After Jeremy Corbyn pitched a commitment to maintaining a customs union with the EU yesterday, one might have expected the Tories, despite the inevitable yah-boo response, to at least up their game to grownup level. But that expectation has been dashed this morning, after London’s formerly very occasional Mayor Alexander Boris de Pfeffel Johnson went on the BBC Radio 4 Today Programme.
Bozza was challenged over the response to Jezza’s pitch, with host Mishal Husein reminding him that the CBI, which represents around 200,000 businesses, had welcomed the commitment to having no hard border on the island of Ireland. The alleged Foreign Secretary retorted that he had spoken to “a few” businesses who disagreed, which, knowing his propensity to dishonesty, he most likely hadn’t.
But worse was to come: Bozza told Ms Husain that the Irish border could be policed in the same way as London’s congestion charge. Before a Government minder could shout “Stop”, he was off: “There’s no border between Islington, Camden and Westminster, but when I was mayor of London we anaesthetically and invisibly took hundreds of millions of pounds from people travelling between those two boroughs without any need for border checks”. Crikey, readers! The Euston Road goes all the way to Donegal!
Quite apart from not having to carry a passport when popping in to the Euston Tap for a beer before getting on the train north, the whole idea was bonkers. The congestion charge system reads number plates. It can’t tell you what, or indeed who, the vehicle concerned is carrying. Friend or foe? Guns or butter? Duty paid or unpaid?
Border post of the Euston badlands in days gone by. Or maybe not
The ridicule was instantaneous. In the Commons, Stella Creasy asked Philip Hammond to set out the benefits of a “customs union between Camden, Islington and Westminster”. Hammond, pretending not to have listened to Today (like heck), ducked out of that one by replying “I'm sure when I go home and reflect on it, the deep meaning of that question will become clear to me”. Theresa May’s spokesman had to spin for his life.
“I thought the foreign secretary was making a comparison to demonstrate our overall approach … and that is that 110,000 people crossing the border between Northern Ireland and Ireland annually will continue living their lives as before, travelling freely. Just as Londoners travel across boroughs each day”. Very witty, Mr Wilde, very witty.

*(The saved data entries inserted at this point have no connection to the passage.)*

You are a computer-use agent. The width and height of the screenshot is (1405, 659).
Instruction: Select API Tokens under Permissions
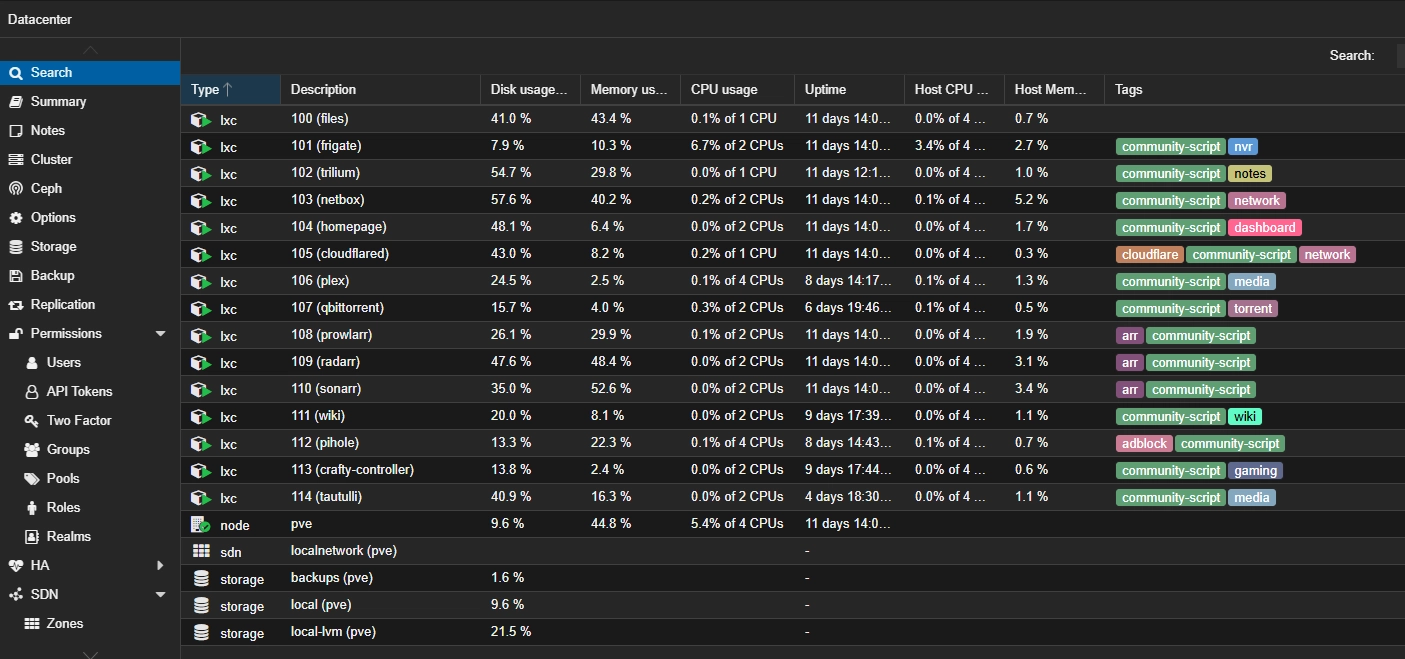tap(79, 391)
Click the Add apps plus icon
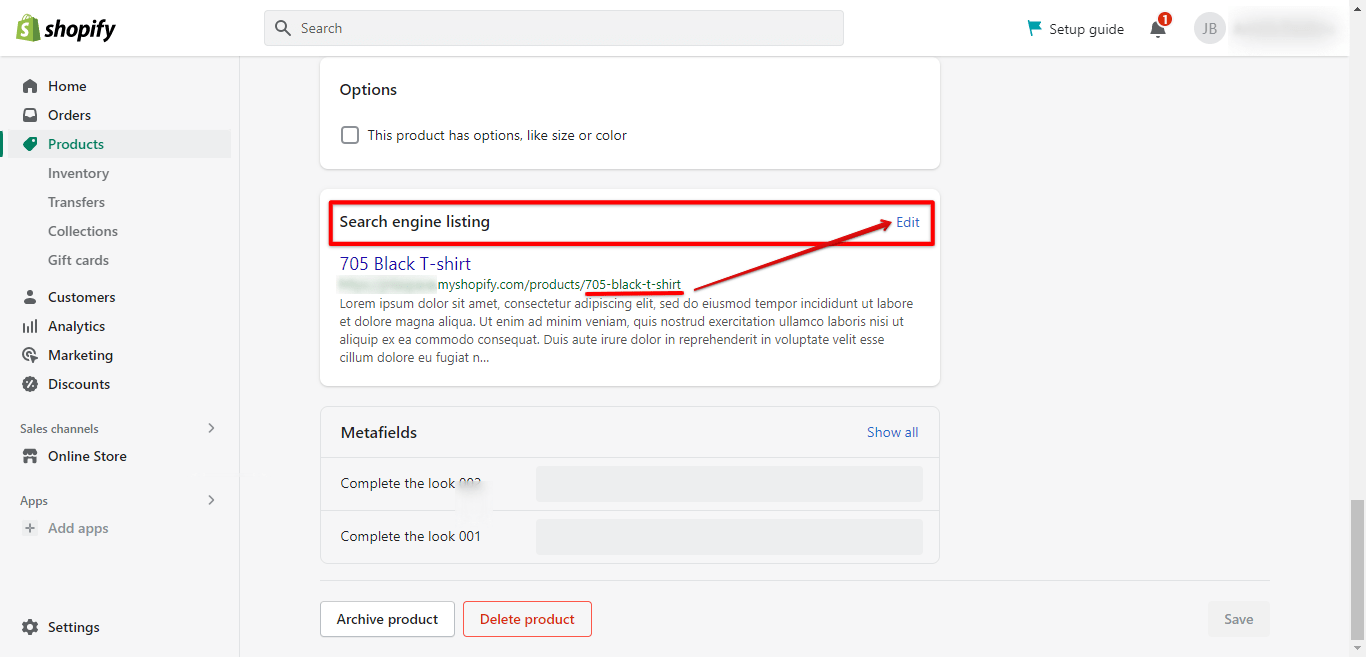Viewport: 1366px width, 657px height. coord(29,528)
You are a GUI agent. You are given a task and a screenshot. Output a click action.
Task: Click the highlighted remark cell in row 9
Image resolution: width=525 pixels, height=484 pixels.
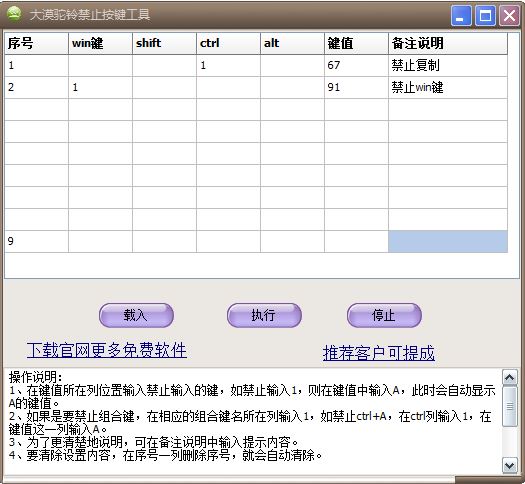pyautogui.click(x=448, y=241)
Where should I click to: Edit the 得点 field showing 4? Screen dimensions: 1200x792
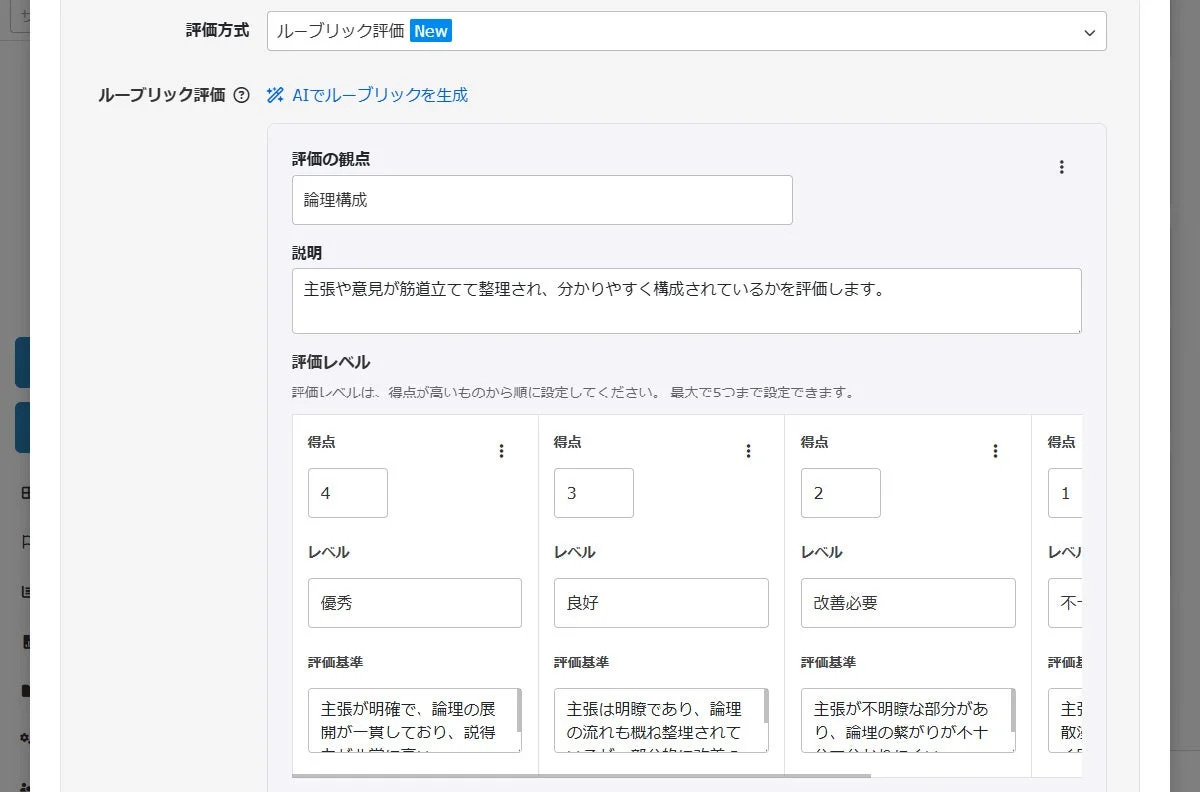tap(347, 493)
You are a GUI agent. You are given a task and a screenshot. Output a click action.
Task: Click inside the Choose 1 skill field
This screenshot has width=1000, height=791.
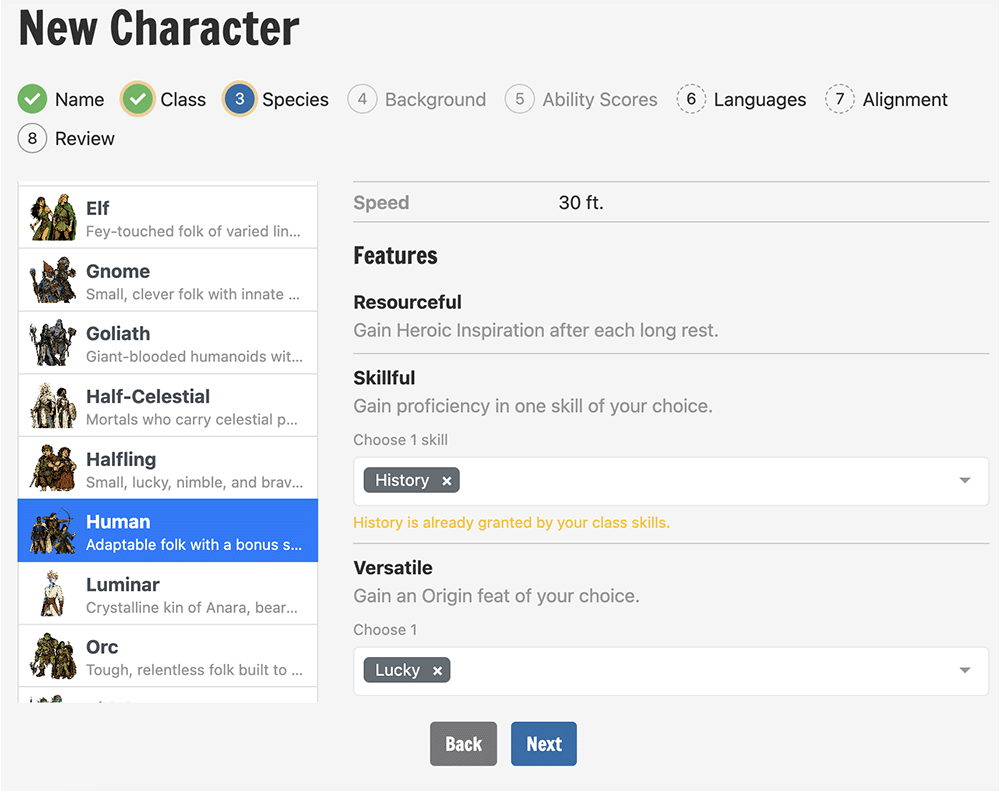point(671,481)
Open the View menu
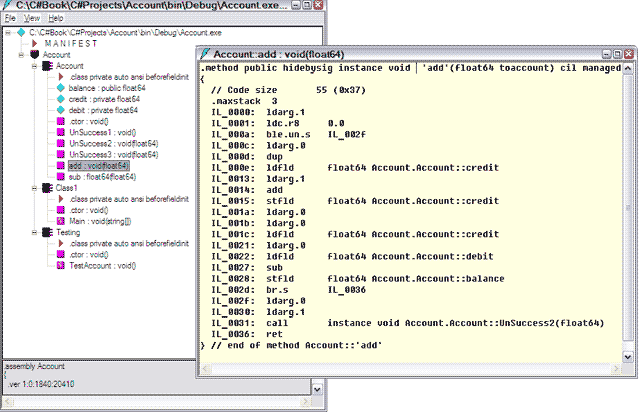The image size is (640, 412). tap(32, 19)
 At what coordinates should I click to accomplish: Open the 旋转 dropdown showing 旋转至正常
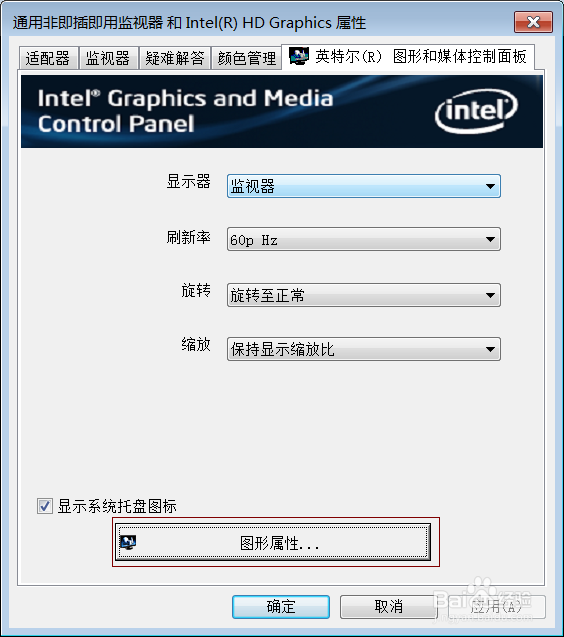[x=364, y=295]
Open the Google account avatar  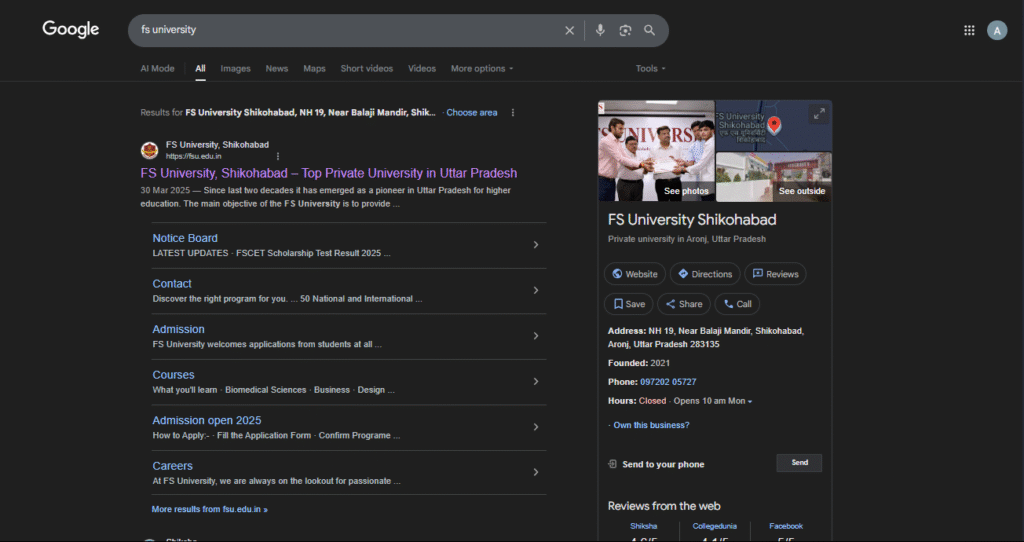(997, 31)
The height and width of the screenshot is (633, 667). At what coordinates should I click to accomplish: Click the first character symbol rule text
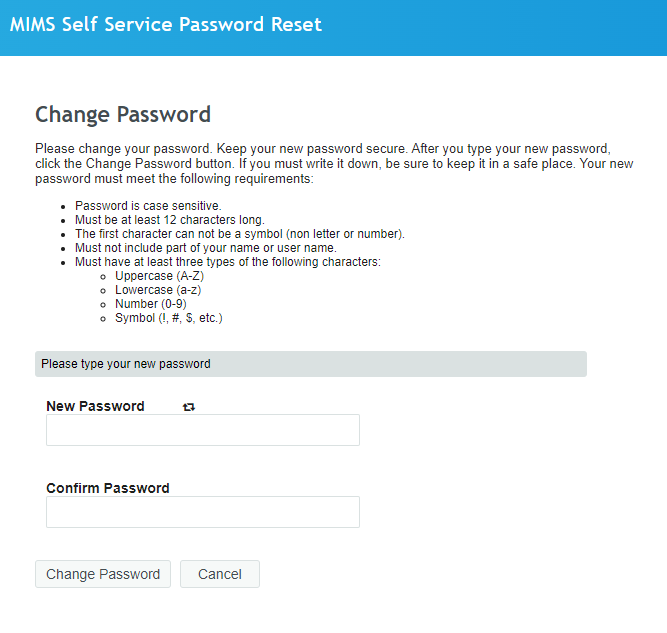tap(240, 234)
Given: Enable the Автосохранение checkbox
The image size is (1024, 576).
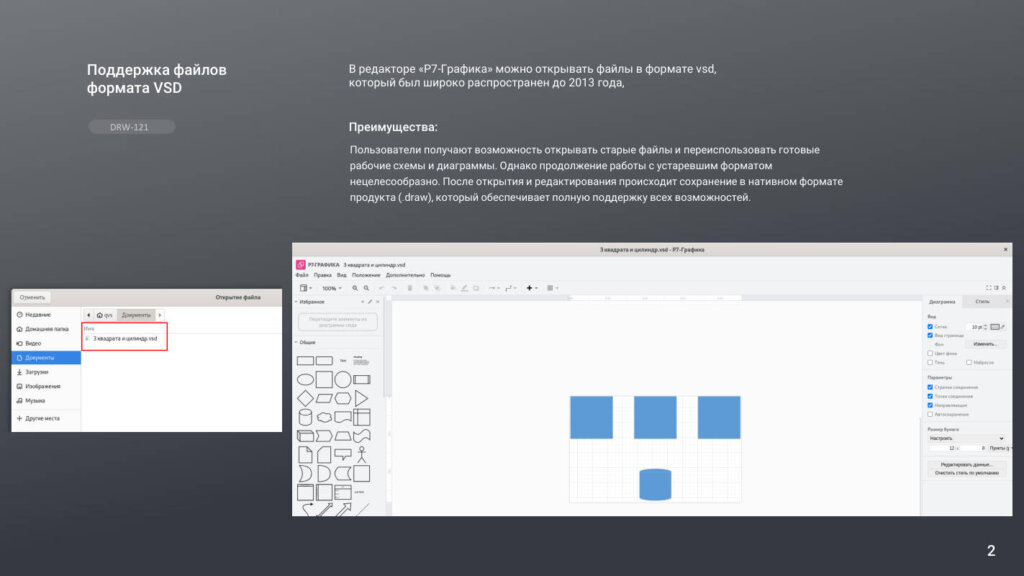Looking at the screenshot, I should coord(930,413).
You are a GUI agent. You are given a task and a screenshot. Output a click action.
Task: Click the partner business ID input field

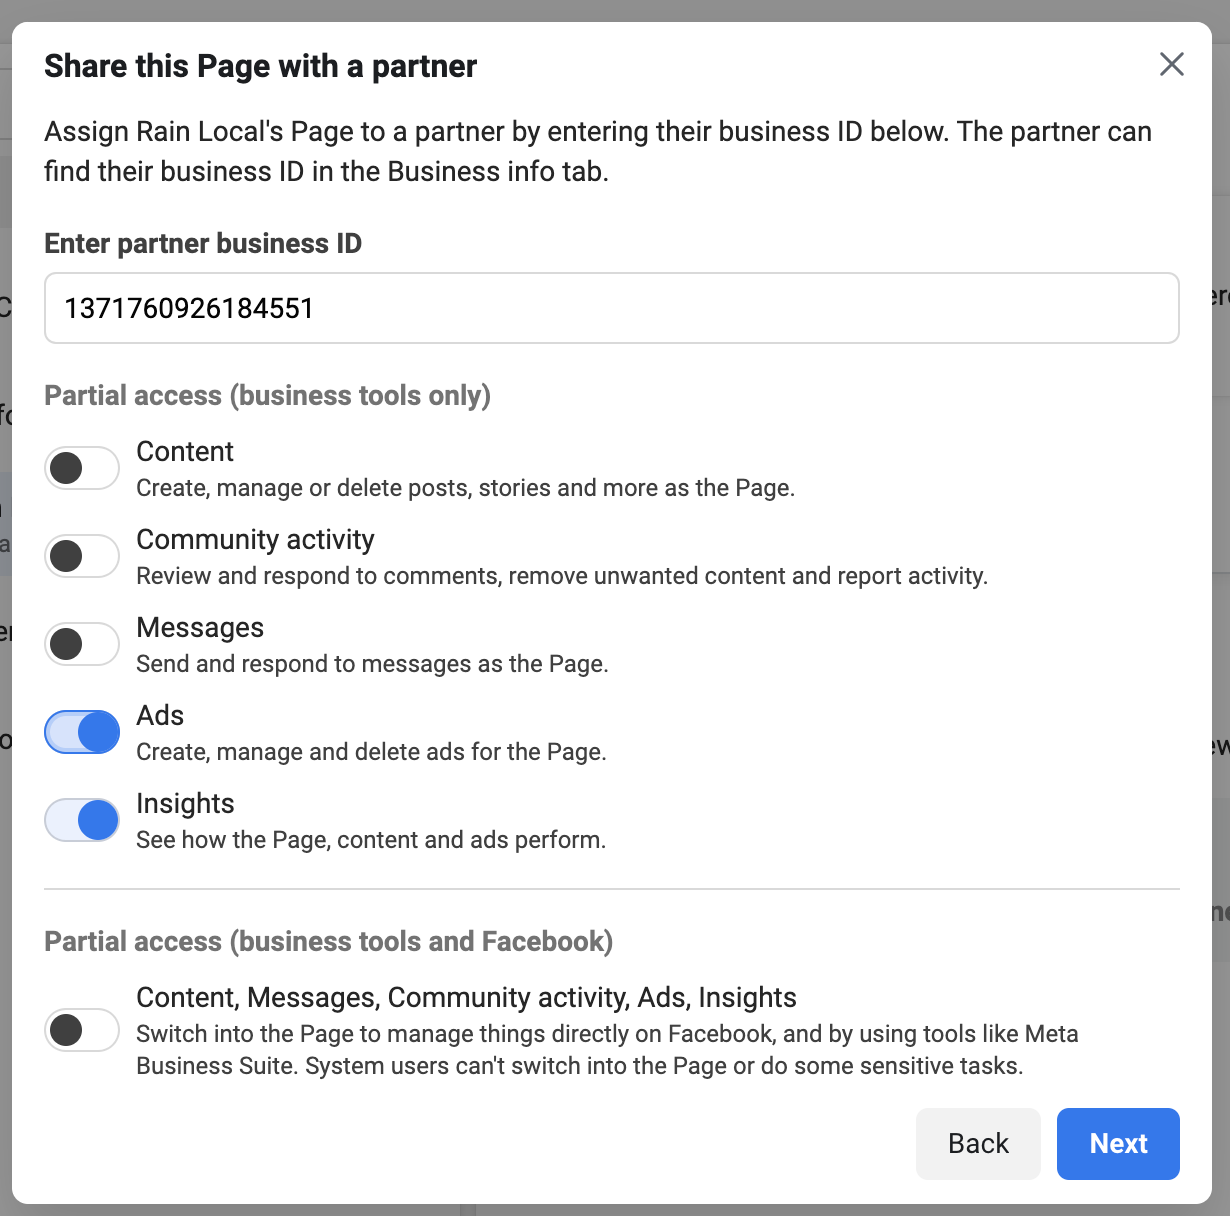tap(611, 308)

But our Foreign Secretary - yes, he really is in charge of the FO - could only ramble on “It's a very relevant comparison because there's all sorts of scope for pre-booking, electronic checks, all sorts of things that you can do to obviate the need for a hard border to allow us to come out of the customs union, take back control of our trade policy and do trade deals”. How the heck can you pre-book a vehicle inspection on a border?
At least Michel Barnier, speaking in Brussels, knew the exact significance of Bozza’s remarks. “What counts here is what the British prime minister says” was his diplomatic, yet succinct, summing up of yet another embarrassment to our country.
Bozza being a clown is not a problem. Being a clown in charge of the FO definitely is.